::: PROVIDED ENTRIES
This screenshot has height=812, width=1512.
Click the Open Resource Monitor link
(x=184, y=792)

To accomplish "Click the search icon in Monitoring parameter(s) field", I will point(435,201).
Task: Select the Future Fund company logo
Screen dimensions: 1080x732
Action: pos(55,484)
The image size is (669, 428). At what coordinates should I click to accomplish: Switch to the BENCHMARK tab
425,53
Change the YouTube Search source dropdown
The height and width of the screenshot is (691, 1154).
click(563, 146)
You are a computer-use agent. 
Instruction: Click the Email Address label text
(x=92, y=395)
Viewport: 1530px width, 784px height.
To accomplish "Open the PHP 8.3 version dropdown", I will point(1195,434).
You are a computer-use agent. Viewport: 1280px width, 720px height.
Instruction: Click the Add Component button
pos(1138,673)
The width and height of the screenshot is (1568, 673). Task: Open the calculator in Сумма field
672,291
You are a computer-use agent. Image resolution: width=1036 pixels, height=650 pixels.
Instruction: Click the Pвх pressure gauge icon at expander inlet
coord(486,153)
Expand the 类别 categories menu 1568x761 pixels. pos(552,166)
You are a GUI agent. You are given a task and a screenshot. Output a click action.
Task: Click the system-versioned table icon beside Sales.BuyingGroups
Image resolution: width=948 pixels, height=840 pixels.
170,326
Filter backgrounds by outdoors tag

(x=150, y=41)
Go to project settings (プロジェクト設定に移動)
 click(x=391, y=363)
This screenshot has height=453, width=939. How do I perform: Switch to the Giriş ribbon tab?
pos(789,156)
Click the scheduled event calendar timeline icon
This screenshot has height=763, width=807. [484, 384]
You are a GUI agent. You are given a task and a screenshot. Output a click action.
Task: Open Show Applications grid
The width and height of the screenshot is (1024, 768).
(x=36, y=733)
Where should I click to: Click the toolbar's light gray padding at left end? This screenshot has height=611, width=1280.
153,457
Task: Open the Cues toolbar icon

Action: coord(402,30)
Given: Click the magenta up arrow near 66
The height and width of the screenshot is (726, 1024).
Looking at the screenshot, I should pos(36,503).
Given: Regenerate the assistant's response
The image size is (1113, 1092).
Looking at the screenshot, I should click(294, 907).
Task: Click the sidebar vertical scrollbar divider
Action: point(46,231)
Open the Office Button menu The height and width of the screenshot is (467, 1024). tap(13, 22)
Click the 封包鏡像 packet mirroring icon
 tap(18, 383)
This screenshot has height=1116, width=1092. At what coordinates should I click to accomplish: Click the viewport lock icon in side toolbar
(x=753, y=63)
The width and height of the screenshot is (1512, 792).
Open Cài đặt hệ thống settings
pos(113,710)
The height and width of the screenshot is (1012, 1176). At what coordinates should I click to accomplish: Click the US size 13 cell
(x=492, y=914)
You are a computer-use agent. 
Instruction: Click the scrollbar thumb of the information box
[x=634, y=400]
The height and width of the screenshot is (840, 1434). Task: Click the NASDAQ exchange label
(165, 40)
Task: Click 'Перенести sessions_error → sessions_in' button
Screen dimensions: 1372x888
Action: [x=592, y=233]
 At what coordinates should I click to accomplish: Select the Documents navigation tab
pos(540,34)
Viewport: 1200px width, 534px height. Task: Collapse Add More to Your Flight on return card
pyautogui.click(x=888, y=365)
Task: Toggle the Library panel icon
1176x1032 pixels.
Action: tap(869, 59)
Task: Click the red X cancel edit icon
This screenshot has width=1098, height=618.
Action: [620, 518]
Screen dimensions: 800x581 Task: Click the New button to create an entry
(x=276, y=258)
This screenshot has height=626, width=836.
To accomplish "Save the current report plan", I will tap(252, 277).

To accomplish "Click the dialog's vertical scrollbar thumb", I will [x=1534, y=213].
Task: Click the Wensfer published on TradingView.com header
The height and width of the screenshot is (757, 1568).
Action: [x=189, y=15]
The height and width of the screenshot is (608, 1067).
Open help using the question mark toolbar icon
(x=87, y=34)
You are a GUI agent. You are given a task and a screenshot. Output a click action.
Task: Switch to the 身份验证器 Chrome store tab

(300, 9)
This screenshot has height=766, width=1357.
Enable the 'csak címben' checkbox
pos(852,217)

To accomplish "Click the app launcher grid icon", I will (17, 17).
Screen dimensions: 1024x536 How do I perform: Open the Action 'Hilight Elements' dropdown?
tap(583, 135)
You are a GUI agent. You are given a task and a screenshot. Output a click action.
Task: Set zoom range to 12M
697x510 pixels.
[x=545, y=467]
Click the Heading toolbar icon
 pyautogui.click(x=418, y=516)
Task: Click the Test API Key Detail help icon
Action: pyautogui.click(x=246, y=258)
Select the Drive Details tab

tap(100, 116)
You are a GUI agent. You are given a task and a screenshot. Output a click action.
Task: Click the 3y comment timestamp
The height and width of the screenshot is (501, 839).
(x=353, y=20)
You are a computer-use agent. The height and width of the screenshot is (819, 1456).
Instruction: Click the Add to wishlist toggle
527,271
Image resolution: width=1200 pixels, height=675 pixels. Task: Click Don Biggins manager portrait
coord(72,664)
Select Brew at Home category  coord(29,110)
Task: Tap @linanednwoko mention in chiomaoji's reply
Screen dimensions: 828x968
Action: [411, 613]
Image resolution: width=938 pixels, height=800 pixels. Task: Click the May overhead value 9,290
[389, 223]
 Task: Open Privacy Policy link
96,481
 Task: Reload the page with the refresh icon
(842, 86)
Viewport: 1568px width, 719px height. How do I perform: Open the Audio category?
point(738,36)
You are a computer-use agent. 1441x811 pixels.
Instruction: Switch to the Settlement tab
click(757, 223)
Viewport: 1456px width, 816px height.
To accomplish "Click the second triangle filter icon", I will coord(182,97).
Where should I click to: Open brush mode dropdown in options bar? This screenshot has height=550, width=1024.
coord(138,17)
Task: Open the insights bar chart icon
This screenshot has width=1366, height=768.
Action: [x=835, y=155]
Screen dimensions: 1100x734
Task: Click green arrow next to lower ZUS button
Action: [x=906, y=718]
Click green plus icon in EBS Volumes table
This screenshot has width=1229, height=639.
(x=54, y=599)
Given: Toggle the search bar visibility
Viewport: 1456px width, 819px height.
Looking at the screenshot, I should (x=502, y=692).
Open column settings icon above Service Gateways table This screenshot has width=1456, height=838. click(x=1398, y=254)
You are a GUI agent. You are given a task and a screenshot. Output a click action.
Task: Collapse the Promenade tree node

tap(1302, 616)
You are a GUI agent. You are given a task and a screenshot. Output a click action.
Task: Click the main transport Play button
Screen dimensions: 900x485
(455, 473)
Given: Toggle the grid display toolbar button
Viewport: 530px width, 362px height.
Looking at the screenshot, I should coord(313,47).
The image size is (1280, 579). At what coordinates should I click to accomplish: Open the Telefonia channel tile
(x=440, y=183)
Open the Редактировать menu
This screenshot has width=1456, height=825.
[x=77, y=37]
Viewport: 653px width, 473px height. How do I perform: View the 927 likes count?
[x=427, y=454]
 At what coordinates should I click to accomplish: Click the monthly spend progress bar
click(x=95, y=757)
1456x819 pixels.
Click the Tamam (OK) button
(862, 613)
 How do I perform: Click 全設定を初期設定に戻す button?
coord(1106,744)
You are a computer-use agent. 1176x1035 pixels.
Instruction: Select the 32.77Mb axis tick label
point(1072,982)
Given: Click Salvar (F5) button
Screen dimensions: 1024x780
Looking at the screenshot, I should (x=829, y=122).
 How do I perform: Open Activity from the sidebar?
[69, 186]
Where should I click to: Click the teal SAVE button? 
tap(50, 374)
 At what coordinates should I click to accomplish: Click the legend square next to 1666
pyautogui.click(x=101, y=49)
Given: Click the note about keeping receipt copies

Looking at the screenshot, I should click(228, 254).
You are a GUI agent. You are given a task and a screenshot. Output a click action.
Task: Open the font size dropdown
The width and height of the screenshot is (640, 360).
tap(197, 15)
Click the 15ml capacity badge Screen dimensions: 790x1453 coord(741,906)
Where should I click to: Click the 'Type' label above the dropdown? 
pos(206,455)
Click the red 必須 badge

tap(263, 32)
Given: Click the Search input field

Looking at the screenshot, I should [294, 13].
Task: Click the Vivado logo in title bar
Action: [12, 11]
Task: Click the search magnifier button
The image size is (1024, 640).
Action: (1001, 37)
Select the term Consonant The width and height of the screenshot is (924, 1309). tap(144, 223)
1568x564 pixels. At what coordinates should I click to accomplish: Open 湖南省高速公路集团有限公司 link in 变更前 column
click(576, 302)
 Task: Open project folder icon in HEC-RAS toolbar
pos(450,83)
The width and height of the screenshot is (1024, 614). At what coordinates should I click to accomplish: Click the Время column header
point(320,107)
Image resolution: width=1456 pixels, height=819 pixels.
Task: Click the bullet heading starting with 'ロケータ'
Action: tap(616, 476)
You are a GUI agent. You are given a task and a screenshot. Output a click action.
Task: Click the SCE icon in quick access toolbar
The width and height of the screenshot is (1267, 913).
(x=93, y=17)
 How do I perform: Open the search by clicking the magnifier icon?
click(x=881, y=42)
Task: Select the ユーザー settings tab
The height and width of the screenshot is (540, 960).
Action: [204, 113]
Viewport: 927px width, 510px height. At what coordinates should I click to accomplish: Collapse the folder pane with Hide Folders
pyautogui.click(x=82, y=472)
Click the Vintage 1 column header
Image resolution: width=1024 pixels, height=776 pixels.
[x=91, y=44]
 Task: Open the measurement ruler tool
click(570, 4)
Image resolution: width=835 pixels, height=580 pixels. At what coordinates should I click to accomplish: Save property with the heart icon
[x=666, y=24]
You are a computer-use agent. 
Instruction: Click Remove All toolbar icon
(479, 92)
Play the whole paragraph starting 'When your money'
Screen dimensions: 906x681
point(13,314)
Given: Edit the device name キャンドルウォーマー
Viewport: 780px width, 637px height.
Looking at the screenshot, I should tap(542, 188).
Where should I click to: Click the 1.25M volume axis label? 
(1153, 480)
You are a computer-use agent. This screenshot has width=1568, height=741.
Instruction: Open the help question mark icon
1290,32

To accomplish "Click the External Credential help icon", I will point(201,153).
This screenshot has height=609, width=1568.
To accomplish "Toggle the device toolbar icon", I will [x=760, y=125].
::::::
* [INSTRUCTIONS FOR THE TASK]
Write out the lines above, from the start of the records through the line that contains "Action: coord(402,30)", keeping both of those ends.

* [ANSWER TO THIS EXERCISE]
This screenshot has height=812, width=1512.
Click the Open Resource Monitor link
(x=184, y=792)

To accomplish "Click the search icon in Monitoring parameter(s) field", I will point(435,201).
Task: Select the Future Fund company logo
Screen dimensions: 1080x732
Action: pos(55,484)
The image size is (669, 428). At what coordinates should I click to accomplish: Switch to the BENCHMARK tab
425,53
Change the YouTube Search source dropdown
The height and width of the screenshot is (691, 1154).
click(563, 146)
You are a computer-use agent. 
Instruction: Click the Email Address label text
(x=92, y=395)
Viewport: 1530px width, 784px height.
To accomplish "Open the PHP 8.3 version dropdown", I will point(1195,434).
You are a computer-use agent. Viewport: 1280px width, 720px height.
Instruction: Click the Add Component button
pos(1138,673)
The width and height of the screenshot is (1568, 673). Task: Open the calculator in Сумма field
672,291
You are a computer-use agent. Image resolution: width=1036 pixels, height=650 pixels.
Instruction: Click the Pвх pressure gauge icon at expander inlet
coord(486,153)
Expand the 类别 categories menu 1568x761 pixels. pos(552,166)
You are a GUI agent. You are given a task and a screenshot. Output a click action.
Task: Click the system-versioned table icon beside Sales.BuyingGroups
Image resolution: width=948 pixels, height=840 pixels.
170,326
Filter backgrounds by outdoors tag

(x=150, y=41)
Go to project settings (プロジェクト設定に移動)
 click(x=391, y=363)
This screenshot has height=453, width=939. How do I perform: Switch to the Giriş ribbon tab?
pos(789,156)
Click the scheduled event calendar timeline icon
This screenshot has height=763, width=807. [484, 384]
You are a GUI agent. You are given a task and a screenshot. Output a click action.
Task: Open Show Applications grid
The width and height of the screenshot is (1024, 768).
(x=36, y=733)
Where should I click to: Click the toolbar's light gray padding at left end? This screenshot has height=611, width=1280.
153,457
Task: Open the Cues toolbar icon

Action: coord(402,30)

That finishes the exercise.